When he got home he found that his practical brother, Godwin, and his harassed mother, had had time to make a more thorough examination of such of his father’s papers as were within their reach, and that the result, even of this cursory search, was worse than they had feared. Nothing but debts, debts; bills unpaid, liabilities unmet. It was ruin, absolutely ruin, without a hope. Rees had to learn the truth, from their haggard eyes first, and their lips afterwards. Poor, kind-hearted old Captain Pennant had not been of so much account in the world or in his own household but that this discovery of the penniless state in which he had left his family over-shadowed their grief at his death.
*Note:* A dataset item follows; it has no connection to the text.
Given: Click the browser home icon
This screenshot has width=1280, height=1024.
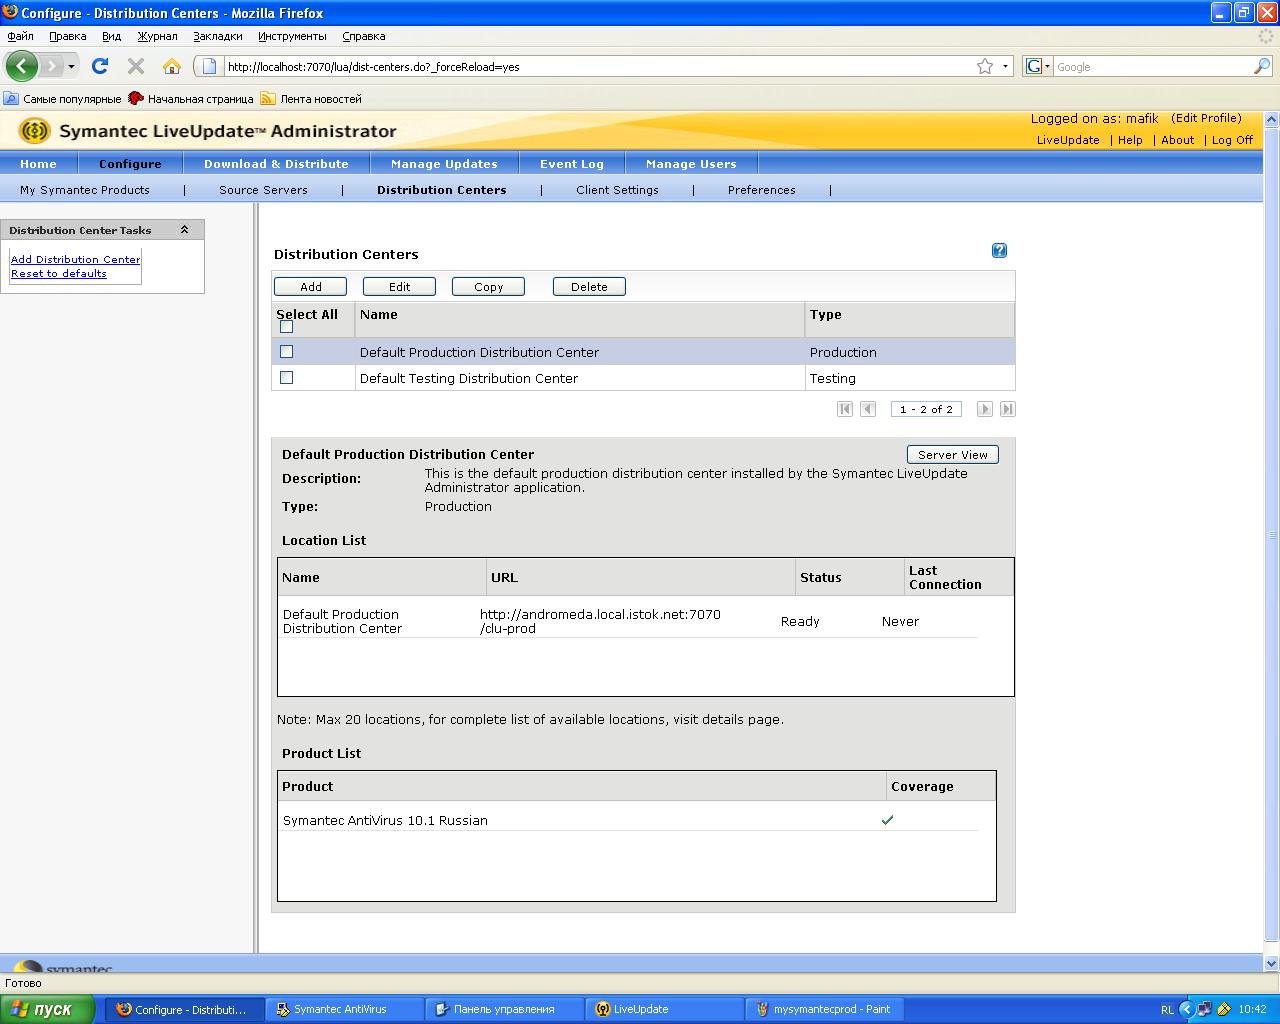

Rees listened to the recital at first in dumb dismay. Then came a feeling of bitterness, of injury. Lastly, the idea of the gold which might lie hidden among those old ruins within half a mile of his own wrecked home rushed into his brain, not as the chimerical vision it had appeared when Amos first mentioned it to him that evening, but as a vivid, saving truth. So fast had the welcome fancy grown unconsciously in his mind.

At ten o’clock that night, when the quiet little town lay already asleep, and the bats were flying in the moonlight about the ragged walls of Carstow Castle, Rees crept out of his home like a guilty creature, and ran along the quiet roads and lanes with a fast-beating heart, until he stopped under the old portcullis, and leaned, panting for breath, against the massive oak door, which, studded with huge nails, and held together by thick bars of rusty iron, had stood the test of centuries of hard usage, and still kept intruders out of the ruin as it had kept them out of the castle in the time of its strength and its prime.

What were the secrets it held within its keeping? Was there indeed gold, in handfuls, in sackfuls, buried behind its jealous barrier?

Rees Pennant’s brain was growing heated under the spell which the glittering fancy cast upon him. With stealthy feet he soon was pacing underneath the walls, as Amos Goodhare had done the winter and the summer long, now caressing the rugged old stones, now tearing away the ivy which covered them, maddened by that idea of hidden treasure to be had for the finding, which has played havoc with the reason of stronger men.

He saw no one on his stealthy walk. But he was not unseen.

At the angle of the ancient wall, Amos Goodhare, to whom this nightly prowling was now an accustomed thing, suddenly caught sight of this new searcher in the darkness. He drew back hastily into the shadow of the trees, where his eyes seemed to blaze luridly out of the surrounding blackness as he laughed to himself silently.

“Caught, caught, my little fly,” he thought, with the nod of a triumphant fiend. “There we are—a step nearer to my gold, my gold!”

Rees came on, and passed him, feeling the old walls with feverish hands, and unluckily not seeing Amos, nor the expression with which his friend and mentor gloated over his boyish eagerness.

So, turning his back reluctantly to the castle and its grim grey towers, Rees crept, in a fever of longing and high excitement, back to his home.